Concerns about Chinese spies led a number of DPP legislators to shoot down a plan from the Mainland Affairs Council that would have made it easier for Hongkongers to obtain permanent residency in Taiwan in May of last year. Some of the DPP legislators critical of the plan seemed unaware that there were already pathways for Hongkongers to obtain permanent residency in Taiwan.
Taiwan has historically been unfriendly to refugees, with refugees commonly associated with the KMT’s fleeing to Taiwan after the Chinese Civil War–and the decades of oppression that followed. Likewise, there may be the substrate of fear about economic competition from Hongkongers to some of the criticisms, in spite of much rhetoric from Taiwan about attracting foreign talent.
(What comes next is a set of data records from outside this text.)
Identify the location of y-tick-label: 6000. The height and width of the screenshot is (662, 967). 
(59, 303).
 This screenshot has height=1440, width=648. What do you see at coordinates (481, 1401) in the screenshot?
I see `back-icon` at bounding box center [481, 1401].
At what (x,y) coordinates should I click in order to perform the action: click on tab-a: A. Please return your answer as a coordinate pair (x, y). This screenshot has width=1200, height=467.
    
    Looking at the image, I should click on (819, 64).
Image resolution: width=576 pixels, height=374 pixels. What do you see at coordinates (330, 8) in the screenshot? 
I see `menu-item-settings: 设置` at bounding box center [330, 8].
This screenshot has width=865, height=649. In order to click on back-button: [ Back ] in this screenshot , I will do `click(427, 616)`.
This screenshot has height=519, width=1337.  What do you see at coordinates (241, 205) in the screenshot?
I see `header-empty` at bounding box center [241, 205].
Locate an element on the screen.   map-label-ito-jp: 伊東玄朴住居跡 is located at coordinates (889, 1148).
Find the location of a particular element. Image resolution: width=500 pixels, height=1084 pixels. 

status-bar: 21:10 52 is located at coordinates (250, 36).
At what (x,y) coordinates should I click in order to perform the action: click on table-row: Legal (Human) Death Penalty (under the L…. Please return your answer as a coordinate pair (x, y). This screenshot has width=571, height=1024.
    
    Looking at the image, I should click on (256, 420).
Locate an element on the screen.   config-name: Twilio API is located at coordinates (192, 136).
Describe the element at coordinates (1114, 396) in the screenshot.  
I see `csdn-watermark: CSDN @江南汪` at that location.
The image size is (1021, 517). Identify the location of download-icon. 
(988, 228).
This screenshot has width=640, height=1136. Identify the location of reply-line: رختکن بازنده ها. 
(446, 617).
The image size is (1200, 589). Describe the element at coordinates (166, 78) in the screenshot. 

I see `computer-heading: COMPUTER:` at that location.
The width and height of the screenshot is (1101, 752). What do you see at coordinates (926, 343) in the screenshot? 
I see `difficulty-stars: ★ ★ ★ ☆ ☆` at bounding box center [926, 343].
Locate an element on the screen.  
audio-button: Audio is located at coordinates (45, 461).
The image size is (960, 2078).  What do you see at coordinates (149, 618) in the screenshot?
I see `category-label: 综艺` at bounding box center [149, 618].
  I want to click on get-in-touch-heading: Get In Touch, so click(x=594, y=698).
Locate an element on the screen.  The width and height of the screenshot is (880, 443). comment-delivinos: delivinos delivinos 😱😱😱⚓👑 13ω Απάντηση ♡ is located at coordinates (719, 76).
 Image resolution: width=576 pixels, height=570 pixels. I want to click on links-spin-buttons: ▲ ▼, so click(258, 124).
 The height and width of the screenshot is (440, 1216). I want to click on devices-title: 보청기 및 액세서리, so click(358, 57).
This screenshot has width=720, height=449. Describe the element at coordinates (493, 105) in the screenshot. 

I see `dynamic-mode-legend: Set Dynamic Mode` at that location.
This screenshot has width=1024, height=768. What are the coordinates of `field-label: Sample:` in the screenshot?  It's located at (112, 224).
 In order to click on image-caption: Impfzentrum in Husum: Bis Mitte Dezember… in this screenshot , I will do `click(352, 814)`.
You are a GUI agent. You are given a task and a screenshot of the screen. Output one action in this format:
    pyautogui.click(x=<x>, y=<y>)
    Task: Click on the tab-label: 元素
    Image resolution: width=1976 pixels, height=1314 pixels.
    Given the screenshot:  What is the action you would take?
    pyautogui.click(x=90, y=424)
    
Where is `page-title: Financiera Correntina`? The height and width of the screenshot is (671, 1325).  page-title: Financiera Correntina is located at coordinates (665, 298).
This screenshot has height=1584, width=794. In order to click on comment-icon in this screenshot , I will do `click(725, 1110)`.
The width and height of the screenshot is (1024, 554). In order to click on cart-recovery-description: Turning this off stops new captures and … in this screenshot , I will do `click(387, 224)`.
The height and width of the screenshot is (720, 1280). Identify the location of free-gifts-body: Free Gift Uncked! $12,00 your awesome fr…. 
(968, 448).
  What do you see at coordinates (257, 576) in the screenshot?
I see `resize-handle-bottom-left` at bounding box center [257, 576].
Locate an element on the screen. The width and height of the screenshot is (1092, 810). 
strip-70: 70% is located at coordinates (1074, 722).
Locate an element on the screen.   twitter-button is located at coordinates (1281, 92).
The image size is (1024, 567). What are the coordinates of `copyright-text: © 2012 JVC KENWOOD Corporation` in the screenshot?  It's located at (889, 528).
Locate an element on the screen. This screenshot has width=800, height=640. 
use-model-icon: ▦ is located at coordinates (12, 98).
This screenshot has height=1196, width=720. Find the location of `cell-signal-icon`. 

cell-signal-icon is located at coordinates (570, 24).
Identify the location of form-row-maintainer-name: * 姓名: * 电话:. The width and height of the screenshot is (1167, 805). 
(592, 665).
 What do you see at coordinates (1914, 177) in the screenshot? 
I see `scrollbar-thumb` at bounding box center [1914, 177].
It is unlikely that the regulations would actually be put into effect by the NIA, particularly as they are likely to be unconstitutional. Yet this fits with the broader pattern of behavior by law enforcement and government bodies regulating immigration in Taiwan in which unconstitutional regulations restricting basic rights are issued, and then retracted after backlash. One saw this after restrictions from the Ministry of Transportation and Communications (MOTC) that would have required migrant workers to have the permission of their employers to apply for license plates for electric bikes–restricting freedom of transportation and property purchase rights for specific racial demographics in Taiwan of southeast Asian migrant workers. These regulations were also later walked back after criticisms.